→ **Instruction**: Transcribe the lines of the material below verbatim, starting at the line containing "The height and width of the screenshot is (1269, 1979)." and ending at the line containing "Action: tap(20, 376)", with both of those lines included.

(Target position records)
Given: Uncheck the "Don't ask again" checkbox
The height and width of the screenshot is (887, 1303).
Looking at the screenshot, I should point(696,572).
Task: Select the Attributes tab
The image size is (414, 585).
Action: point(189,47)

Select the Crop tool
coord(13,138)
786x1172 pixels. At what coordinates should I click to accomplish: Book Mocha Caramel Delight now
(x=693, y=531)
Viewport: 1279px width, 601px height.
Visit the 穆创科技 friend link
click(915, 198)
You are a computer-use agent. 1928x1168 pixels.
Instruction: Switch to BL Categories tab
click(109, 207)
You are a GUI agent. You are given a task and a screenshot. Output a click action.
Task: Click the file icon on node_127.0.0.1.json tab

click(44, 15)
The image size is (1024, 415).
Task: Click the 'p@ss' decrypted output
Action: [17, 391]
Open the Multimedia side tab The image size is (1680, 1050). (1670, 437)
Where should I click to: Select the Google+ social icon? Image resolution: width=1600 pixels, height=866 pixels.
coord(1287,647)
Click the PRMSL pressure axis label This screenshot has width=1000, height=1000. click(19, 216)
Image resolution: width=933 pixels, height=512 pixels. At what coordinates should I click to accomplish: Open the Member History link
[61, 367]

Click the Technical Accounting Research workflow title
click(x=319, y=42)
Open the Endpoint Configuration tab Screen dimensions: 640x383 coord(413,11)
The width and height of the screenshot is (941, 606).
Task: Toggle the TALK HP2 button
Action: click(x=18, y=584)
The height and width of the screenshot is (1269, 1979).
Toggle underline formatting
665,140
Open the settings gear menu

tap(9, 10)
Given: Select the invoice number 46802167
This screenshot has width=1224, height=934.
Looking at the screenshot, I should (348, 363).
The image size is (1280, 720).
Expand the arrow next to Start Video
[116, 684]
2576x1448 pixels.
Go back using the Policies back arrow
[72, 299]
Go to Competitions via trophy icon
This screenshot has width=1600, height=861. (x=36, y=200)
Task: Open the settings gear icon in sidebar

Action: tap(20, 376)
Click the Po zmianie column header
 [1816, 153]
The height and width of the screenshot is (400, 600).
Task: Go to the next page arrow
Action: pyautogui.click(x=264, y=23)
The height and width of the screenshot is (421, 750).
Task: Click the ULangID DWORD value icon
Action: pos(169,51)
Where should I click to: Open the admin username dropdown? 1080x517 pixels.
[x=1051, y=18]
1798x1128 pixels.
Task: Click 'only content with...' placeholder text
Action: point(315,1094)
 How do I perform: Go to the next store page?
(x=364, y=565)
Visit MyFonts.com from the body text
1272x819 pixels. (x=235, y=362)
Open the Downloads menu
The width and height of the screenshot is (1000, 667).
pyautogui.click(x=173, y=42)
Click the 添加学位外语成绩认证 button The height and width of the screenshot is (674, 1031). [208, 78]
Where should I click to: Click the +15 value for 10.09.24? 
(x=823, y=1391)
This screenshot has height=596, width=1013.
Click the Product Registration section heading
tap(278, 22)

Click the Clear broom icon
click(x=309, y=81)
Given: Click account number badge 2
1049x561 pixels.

→ **Answer to this task**:
The height and width of the screenshot is (1269, 1979).
Toggle underline formatting
665,140
Open the settings gear menu

tap(9, 10)
Given: Select the invoice number 46802167
This screenshot has width=1224, height=934.
Looking at the screenshot, I should (348, 363).
The image size is (1280, 720).
Expand the arrow next to Start Video
[116, 684]
2576x1448 pixels.
Go back using the Policies back arrow
[72, 299]
Go to Competitions via trophy icon
This screenshot has width=1600, height=861. (x=36, y=200)
Task: Open the settings gear icon in sidebar

Action: tap(20, 376)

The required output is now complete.